Under the heading of Language Technology for Digital Humanities, UKP Lab conducts projects at the boundary between Natural Language Processing, Computer Science on the one hand, and Humanities, Social Sciences, and Educational Research on the other hand. In particular, we work on making digital analysis methods more accessible to text-based humanities, implement tools to explore and annotate text corpora, and contribute to the infrastructures supporting Digital Humanities. Our research interests in this area include:

  • Creating user-friendly tools to explore and annotate text corpora

  • Analyzing corpora at the semantic level, e.g. opinion mining or identifying metaphoric language

  • Processing and analyzing historical texts

  • Interoperability with Digital Humanities infrastructures such as DARIAH and CLARIN

Current Projects

  • DKPro: At UKP, we believe in supporting reproducible NLP research through re-usable and freely available software components. To this end, UKP created the award-winning DKPro repository of open-source software covering many aspects of NLP from pre-processing, lexical resource, machine-learning, to semantic analysis. As DKPro is growing and gaining popularity, it now starts evolving into a community project in which UKP collaborates e.g. with researchers from the University of Duisburg-Essen.
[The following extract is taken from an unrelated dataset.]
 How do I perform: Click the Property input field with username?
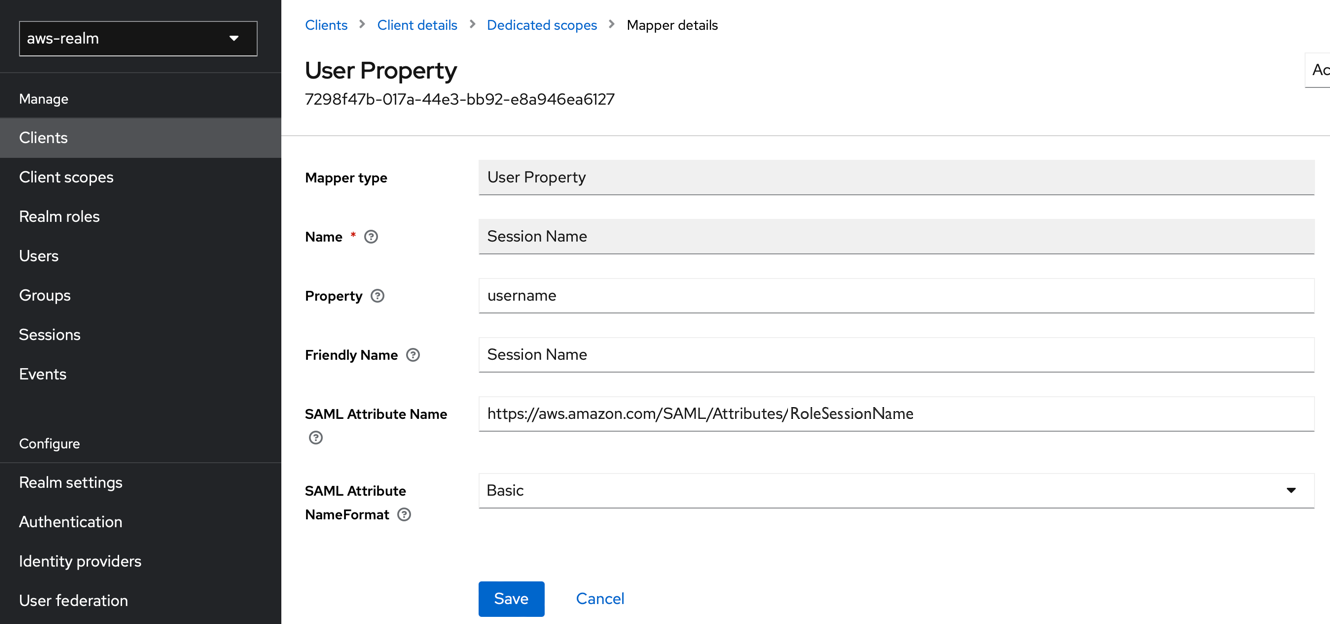click(896, 296)
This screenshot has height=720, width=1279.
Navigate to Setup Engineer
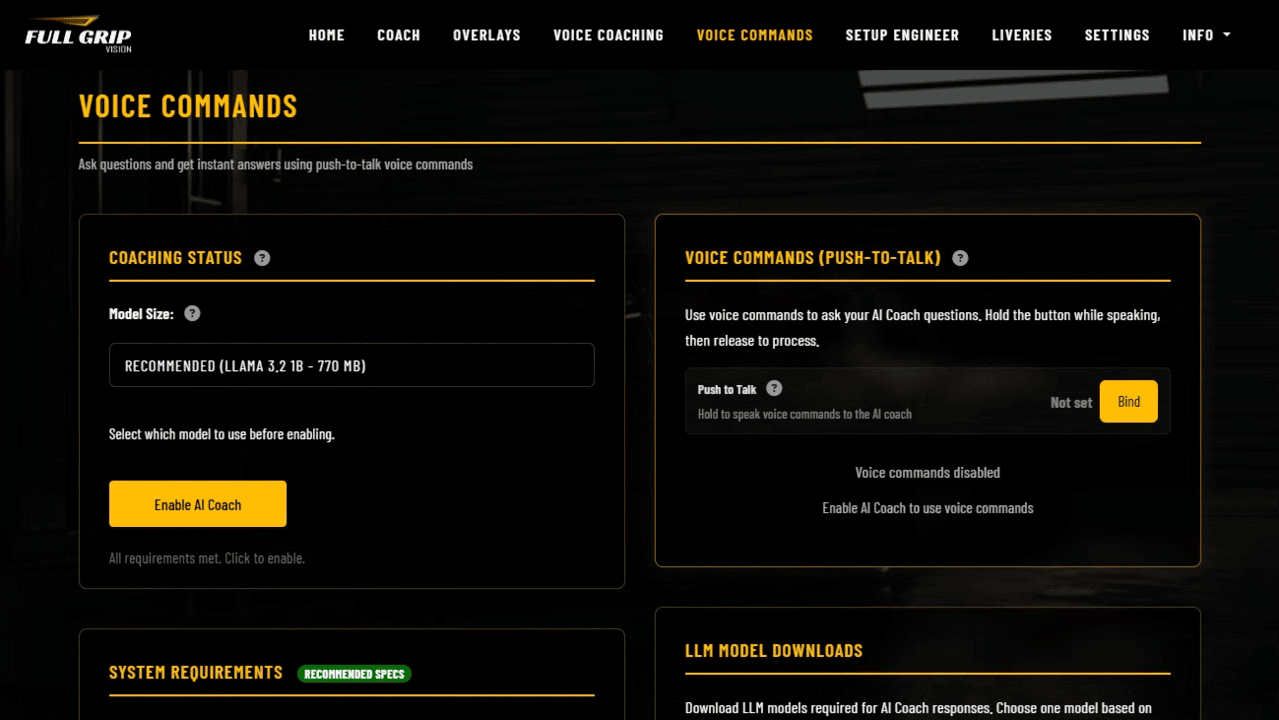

  • CLARIN F-AG7 KP 3: In association with the CLARIN project, we are building the flexible, web-based annotation tool WebAnno and apply it to the annotation of non-standard varieties of German at the semantic level. This work is done in collaboration with the Language Technology Group in Darmstadt and with researchers from the University of Heidelberg.

  • CEDIFOR: In this context , we aim to foster interdisciplinary work between Computer Science and Digital Humanities by providing know-how and research infrastructures for text analytics to humanities researchers in the Rhein-Main area, supporting them in their investigation of novel research questions. This project is conducted in collaboration with the Goethe University Frankfurt am Main and the German Institute for International Educational Research (DIPF).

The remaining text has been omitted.